O desempenho do Brasil nesse ranking piorou. Na edição de 2022, o país ficou em 94º lugar entre 146 nações, duas posições abaixo em relação a 2020.
Por outro lado, estudo da Black Rock analisando os resultados do Índice MSCI (empresas médias e grandes do mercado de capitais nos países desenvolvidos) concluiu que empresas nas quais há equilíbrio entre os gêneros obtiveram melhores resultados.
Na dimensão cultural, a desigualdade de gênero se manifesta na persistência de estereótipos, como o de que tarefas domésticas ou o cuidado com crianças e idosos são mais adequados para as mulheres, e reduz a presença feminina em carreiras na ciência e tecnologia, ocupadas majoritariamente por homens.
As estatísticas econômicas no Brasil seguem entrelaçadas com esse quadro. De acordo com a Pesquisa Nacional por Amostra de Domicílios Contínua (Pnad) do IBGE, a taxa de desemprego entre as mulheres atingiu um patamar alarmante de 10,8%, enquanto entre os homens foi de 7,2% no mesmo período.

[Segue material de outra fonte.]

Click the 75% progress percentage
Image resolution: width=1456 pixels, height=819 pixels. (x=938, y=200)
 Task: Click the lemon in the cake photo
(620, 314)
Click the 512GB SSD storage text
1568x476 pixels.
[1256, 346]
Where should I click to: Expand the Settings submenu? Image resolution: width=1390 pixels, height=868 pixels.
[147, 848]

A desigualdade na participação política é ainda mais aguda. Vale lembrar que a Lei Eleitoral previa uma série de obrigações para financiamento e apoio a candidaturas femininas no ciclo de 2020 e 2022, que foram largamente negligenciadas.

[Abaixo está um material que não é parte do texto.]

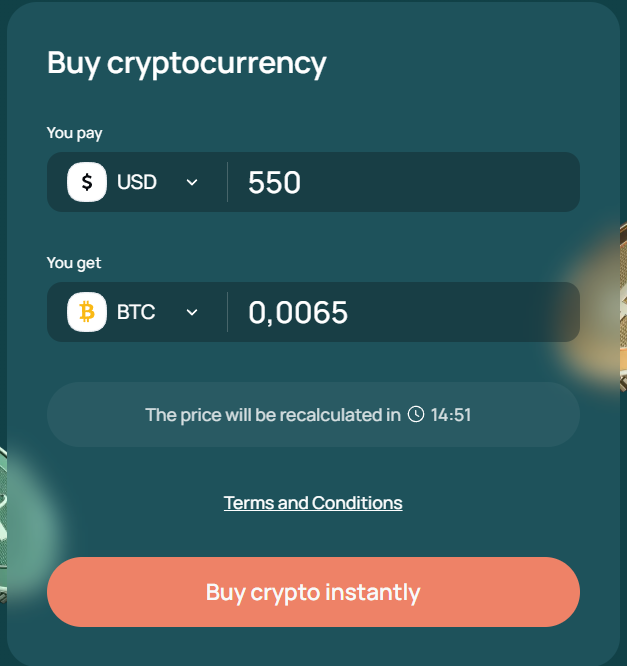The image size is (627, 666).
Task: Expand the chevron next to BTC
Action: [x=192, y=312]
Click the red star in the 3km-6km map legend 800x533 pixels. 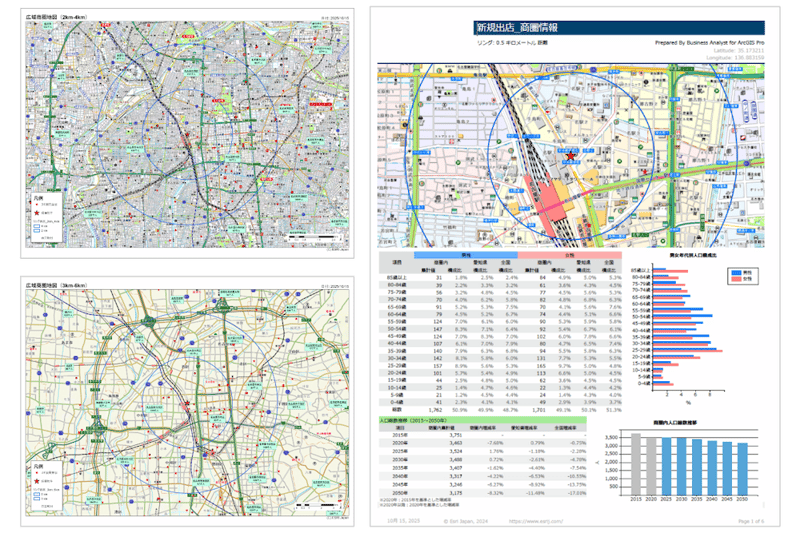click(38, 481)
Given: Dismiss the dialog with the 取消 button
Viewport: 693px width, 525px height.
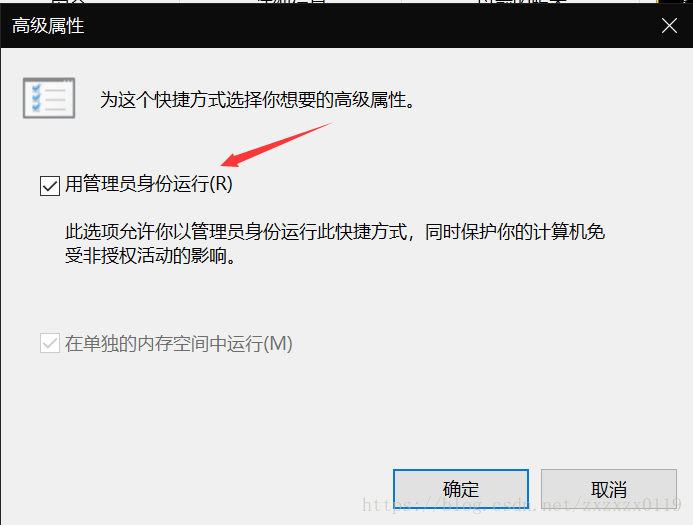Looking at the screenshot, I should (609, 489).
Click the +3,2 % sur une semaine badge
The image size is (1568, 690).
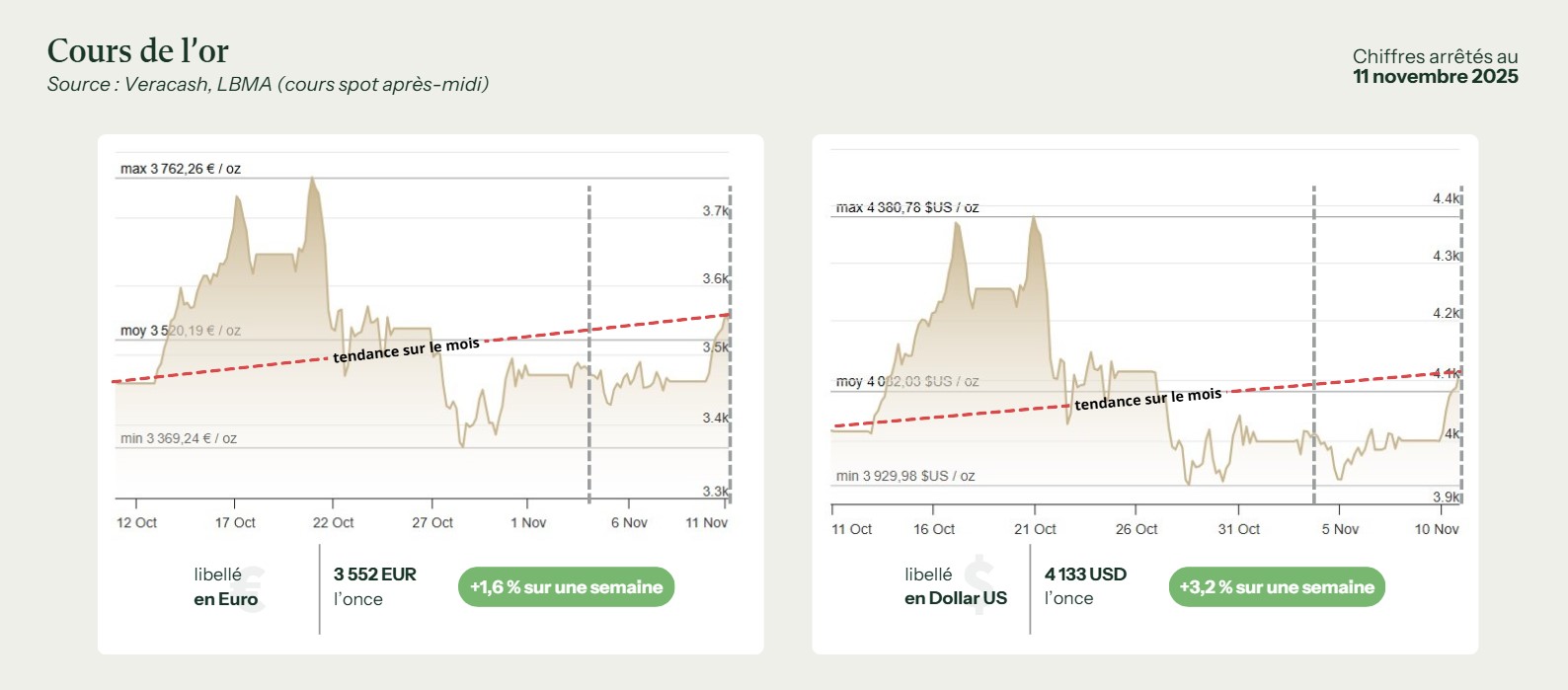pos(1276,587)
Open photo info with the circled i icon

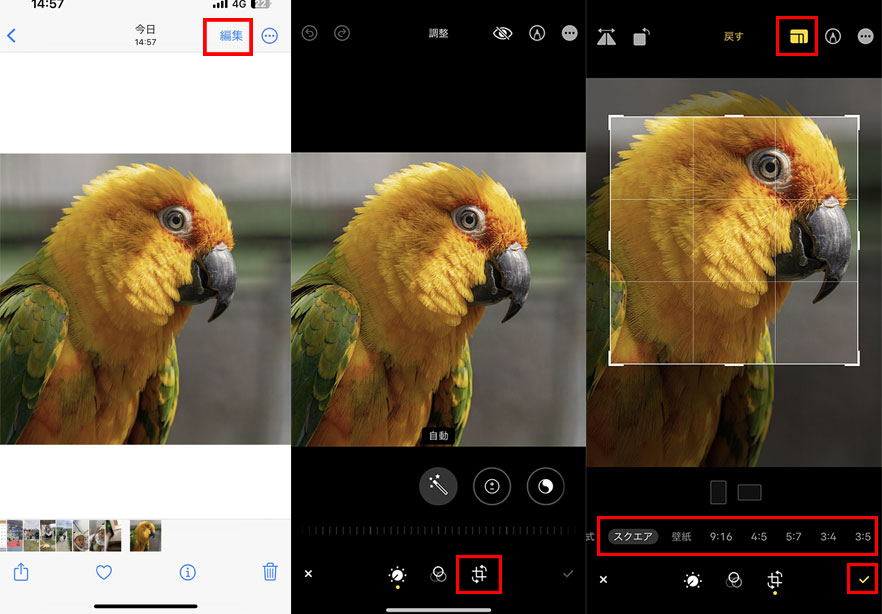186,572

Segundo o TSE, em 2022, 9.794 mulheres se candidataram aos cargos no Congresso Nacional, Assembleias Legislativas e para governos estaduais, incluindo para posições de suplentes, e 302 foram eleitas –o equivalente a quase 3,1%. Entre os homens, 19.072 se candidataram e 1.346 foram eleitos – pouco mais de 7%.
Como membro do G20, o Brasil comprometeu-se em diminuir a desigualdade de gênero no mercado de trabalho em 25% até 2025. Segundo a Organização Internacional do Trabalho, essa ação teria um impacto acumulado positivo de 3,3% no PIB do país ao longo desse período.
Estimativas apontam que, se a participação das mulheres crescesse em 5,5%, o mercado de trabalho brasileiro incorporaria 5,1 milhões de mulheres.
Não é só uma questão numérica, mas de inclusão integral. Organizações que contam com quadro colaborativo equilibrado, mas dão pouca oportunidade às mulheres em cargos de liderança, não são de fato igualitárias.
Subestimar os problemas não ajuda, tampouco devemos esperar mudanças drásticas no curto prazo. A verdadeira busca pela igualdade implica desconstruir estereótipos de gênero profundamente enraizados, na promoção de uma cultura empresarial inclusiva e no reconhecimento do valor inestimável que a diversidade de gênero traz para a inovação e o sucesso econômico.
*Marcelo de Sá é CFO do Grupo Petrópolis.